The first row and column are used to provide index numbers to identify the locations of the nine spatial areas. The values in the inner cells provide the starting values for (in this case) the number of predators. In the example, we've indicated as starting population of 1000 predators, all concentrated in the center of the space. Multiple files are used to initialize multiple variables, as needed.
Once the initial value map has been created, there are two additional steps. First, a little program code is written to call for the file. Here's an example.
The first line is a comment. The second line indicates that we are initializing the variable "pred_tmp" across a two-dimensional array that has the dimensions "begin..end" by "begin..end." The values of "begin" and "end" are set elsewhere in the program at "1" and "3" (in this case) to create a 3 by 3 grid. This square array, we tell the program, is to be filled with data from an external file (#) named "pred" (the one we created above). The external file is to be read with the row (i) and column (j) indexes reversed. This last little bit is peculiar -- for some reason, Madonna indexes the data array by columns and rows. We want our external data files to look like the row by column map of the space we are building -- so a translation is needed.
In the example, we also call for another file to initialized the number of prey across the nine grid squares.
Once this code is in place,
we need to tell Madonna (you only need to do this once) where to find the data,
and to load it. This is done from the menu File>Import
data set. Use the browser to locate the spreadsheet file, and
The dialog below will appear.
Since we are importing a set of initial values that we want read as a two-dimensional array, we've selected the radio button "Matrix (2D)." You can use exactly the same method to import one or more vectors into your model -- which is sometimes useful for setting parameters and other initialization tasks.
Once you've created or opened the model's equations, and loaded the external data files (if any), you can use the tools of the simulation environment to experiment with the model, producing line chart and table output. The table output can be exported for use in other programs.
Madonna doesn't have a "map" like grid display for output -- this is an unfortunate limitation for the kinds of models that we want to build. We're still working on this problem, and hope to either make a tool or find one that will allow graphical presentation variables in square matrix form -- preferably with animation.

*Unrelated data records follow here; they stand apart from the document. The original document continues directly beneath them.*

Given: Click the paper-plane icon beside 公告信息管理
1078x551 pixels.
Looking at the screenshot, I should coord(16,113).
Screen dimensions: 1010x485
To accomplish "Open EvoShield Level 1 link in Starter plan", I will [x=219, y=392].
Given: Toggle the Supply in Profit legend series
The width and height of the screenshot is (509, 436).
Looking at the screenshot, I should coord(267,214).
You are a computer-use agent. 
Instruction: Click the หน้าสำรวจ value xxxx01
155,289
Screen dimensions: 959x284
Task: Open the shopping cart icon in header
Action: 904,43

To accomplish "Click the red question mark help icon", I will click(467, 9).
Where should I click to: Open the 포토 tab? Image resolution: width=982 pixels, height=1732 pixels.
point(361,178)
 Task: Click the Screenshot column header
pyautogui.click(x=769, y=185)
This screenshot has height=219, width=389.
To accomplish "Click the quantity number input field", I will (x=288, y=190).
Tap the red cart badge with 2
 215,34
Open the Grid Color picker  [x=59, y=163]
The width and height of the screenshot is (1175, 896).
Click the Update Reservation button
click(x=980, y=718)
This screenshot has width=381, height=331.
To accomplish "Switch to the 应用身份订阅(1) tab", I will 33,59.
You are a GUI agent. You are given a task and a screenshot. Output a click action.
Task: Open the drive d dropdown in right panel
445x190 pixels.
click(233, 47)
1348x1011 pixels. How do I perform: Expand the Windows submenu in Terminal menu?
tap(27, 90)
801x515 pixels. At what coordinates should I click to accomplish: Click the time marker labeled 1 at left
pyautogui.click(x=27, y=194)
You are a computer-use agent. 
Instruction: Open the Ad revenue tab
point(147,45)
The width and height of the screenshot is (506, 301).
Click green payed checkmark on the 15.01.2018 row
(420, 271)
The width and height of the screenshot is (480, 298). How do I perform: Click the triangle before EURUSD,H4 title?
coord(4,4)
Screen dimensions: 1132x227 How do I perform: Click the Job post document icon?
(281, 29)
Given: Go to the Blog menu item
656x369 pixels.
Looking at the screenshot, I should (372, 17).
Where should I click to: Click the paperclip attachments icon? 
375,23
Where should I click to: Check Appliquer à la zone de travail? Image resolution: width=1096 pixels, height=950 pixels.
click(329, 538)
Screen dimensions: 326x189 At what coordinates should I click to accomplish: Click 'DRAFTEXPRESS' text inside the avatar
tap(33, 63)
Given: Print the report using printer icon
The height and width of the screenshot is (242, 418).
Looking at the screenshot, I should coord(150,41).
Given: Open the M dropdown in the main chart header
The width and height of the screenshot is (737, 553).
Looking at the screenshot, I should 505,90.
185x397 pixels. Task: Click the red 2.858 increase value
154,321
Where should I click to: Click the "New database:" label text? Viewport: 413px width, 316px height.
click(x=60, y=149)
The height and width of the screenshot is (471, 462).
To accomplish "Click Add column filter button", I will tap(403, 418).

This is quite enough for now, and enough to get you started. Look at a few pages of this site, glance through the user's manual. Look at the code for a few of our models. I think you'll find that it will not be difficult to learn an master the necessary skills for creating useful models in Madonna, and using it's simulation environment to experiment with them. We're not promising that it is no work; but we do think that this is much easier than most of the alternatives currently available for building spatial models.